YOUR ASSIGNMENT - Restate word for word the span that opens with the line containing "Task: Switch to the Übersicht tab" and closes with the final line of the data; give only those lines.

Extracted records -
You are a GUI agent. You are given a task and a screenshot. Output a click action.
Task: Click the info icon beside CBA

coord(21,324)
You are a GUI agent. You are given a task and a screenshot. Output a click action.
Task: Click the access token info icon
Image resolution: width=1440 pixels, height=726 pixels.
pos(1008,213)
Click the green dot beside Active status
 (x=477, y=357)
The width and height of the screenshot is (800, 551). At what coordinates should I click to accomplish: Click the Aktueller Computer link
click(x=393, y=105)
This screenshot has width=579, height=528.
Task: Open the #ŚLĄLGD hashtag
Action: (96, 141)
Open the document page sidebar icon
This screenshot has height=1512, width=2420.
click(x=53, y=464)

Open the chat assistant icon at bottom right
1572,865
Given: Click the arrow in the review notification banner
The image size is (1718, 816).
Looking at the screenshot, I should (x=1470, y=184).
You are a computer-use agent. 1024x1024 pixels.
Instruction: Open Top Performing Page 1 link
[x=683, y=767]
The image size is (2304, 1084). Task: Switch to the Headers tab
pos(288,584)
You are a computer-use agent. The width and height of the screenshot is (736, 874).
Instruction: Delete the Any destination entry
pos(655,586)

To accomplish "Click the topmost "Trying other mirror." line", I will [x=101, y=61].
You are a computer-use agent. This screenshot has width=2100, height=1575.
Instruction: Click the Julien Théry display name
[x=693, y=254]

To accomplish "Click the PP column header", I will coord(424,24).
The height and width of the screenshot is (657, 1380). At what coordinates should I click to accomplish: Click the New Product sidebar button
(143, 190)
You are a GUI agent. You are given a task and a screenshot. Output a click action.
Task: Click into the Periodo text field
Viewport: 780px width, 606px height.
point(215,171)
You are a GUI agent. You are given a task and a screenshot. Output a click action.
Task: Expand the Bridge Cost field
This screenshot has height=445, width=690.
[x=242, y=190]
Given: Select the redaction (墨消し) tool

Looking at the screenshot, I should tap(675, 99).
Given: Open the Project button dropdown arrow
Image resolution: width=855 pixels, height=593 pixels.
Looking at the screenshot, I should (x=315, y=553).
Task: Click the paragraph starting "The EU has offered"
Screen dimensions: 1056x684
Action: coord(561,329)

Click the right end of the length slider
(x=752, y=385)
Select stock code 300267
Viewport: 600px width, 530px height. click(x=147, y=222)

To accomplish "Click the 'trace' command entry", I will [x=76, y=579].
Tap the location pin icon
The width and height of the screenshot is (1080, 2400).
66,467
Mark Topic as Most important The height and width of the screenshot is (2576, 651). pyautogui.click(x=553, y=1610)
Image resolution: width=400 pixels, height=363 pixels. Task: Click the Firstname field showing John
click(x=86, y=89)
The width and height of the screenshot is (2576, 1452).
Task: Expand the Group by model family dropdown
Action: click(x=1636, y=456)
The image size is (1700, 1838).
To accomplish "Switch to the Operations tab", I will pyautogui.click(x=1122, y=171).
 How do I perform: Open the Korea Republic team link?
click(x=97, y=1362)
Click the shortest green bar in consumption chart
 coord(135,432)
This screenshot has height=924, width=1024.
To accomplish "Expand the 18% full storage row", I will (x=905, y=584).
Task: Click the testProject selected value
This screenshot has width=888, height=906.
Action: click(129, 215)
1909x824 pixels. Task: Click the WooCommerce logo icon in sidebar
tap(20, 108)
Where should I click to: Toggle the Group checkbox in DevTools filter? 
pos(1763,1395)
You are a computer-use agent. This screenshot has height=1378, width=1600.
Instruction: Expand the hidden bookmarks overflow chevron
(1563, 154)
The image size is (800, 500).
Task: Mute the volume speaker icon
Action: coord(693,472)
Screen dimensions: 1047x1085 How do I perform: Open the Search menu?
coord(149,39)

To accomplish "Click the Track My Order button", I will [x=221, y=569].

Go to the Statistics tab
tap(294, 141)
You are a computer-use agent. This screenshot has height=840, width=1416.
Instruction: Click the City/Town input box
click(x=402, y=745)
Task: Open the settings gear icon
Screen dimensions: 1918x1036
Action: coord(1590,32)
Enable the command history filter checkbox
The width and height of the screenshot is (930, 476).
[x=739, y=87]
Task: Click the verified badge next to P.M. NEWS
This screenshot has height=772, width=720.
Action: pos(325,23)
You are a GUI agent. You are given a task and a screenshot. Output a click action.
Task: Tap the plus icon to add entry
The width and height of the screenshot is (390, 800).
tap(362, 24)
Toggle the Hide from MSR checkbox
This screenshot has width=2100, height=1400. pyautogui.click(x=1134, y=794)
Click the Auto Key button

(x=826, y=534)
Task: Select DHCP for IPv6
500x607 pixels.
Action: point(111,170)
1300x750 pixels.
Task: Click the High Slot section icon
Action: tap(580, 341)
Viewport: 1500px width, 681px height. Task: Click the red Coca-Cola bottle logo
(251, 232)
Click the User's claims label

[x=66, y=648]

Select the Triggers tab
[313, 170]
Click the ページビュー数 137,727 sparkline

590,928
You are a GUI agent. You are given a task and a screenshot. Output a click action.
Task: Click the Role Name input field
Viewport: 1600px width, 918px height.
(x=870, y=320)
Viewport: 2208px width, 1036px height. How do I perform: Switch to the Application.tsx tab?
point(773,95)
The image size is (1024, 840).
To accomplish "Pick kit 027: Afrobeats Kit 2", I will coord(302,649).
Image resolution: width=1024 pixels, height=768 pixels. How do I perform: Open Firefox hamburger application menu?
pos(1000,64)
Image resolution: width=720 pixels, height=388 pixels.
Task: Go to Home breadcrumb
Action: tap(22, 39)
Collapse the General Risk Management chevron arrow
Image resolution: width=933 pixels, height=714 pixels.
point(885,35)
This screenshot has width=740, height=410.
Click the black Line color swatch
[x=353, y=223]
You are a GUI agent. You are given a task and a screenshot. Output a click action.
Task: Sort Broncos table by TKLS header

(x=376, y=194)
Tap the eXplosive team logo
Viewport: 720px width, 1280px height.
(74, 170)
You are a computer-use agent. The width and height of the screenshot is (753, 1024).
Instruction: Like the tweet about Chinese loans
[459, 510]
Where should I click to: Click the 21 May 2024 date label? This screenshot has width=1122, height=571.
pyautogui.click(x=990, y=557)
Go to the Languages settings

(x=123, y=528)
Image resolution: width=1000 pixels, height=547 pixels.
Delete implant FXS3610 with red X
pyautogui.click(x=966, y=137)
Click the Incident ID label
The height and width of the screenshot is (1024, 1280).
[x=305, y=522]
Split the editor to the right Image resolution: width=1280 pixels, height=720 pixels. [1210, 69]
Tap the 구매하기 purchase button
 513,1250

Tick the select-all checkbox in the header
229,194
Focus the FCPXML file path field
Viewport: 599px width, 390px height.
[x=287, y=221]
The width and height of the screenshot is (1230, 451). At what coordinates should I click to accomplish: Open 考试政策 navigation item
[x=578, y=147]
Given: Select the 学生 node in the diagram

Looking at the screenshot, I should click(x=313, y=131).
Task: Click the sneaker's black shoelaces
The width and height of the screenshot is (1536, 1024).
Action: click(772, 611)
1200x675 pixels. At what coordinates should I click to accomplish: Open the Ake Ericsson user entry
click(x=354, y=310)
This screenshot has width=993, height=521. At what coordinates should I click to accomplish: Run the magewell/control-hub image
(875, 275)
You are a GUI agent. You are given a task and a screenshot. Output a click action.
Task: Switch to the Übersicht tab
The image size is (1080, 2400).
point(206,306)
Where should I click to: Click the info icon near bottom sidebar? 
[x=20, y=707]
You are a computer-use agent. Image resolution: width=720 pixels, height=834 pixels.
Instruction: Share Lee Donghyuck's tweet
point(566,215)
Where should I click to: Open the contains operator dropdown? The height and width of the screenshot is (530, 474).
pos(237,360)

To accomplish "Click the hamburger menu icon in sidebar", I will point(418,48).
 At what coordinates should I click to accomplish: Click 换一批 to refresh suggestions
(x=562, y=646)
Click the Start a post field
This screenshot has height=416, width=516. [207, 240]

SOLUTION FOR THIS PROBLEM -
Task: Switch to the Übersicht tab
The image size is (1080, 2400).
point(206,306)
Where should I click to: Click the info icon near bottom sidebar? 
[x=20, y=707]
You are a computer-use agent. Image resolution: width=720 pixels, height=834 pixels.
Instruction: Share Lee Donghyuck's tweet
point(566,215)
Where should I click to: Open the contains operator dropdown? The height and width of the screenshot is (530, 474).
pos(237,360)

To accomplish "Click the hamburger menu icon in sidebar", I will point(418,48).
 At what coordinates should I click to accomplish: Click 换一批 to refresh suggestions
(x=562, y=646)
Click the Start a post field
This screenshot has height=416, width=516. [207, 240]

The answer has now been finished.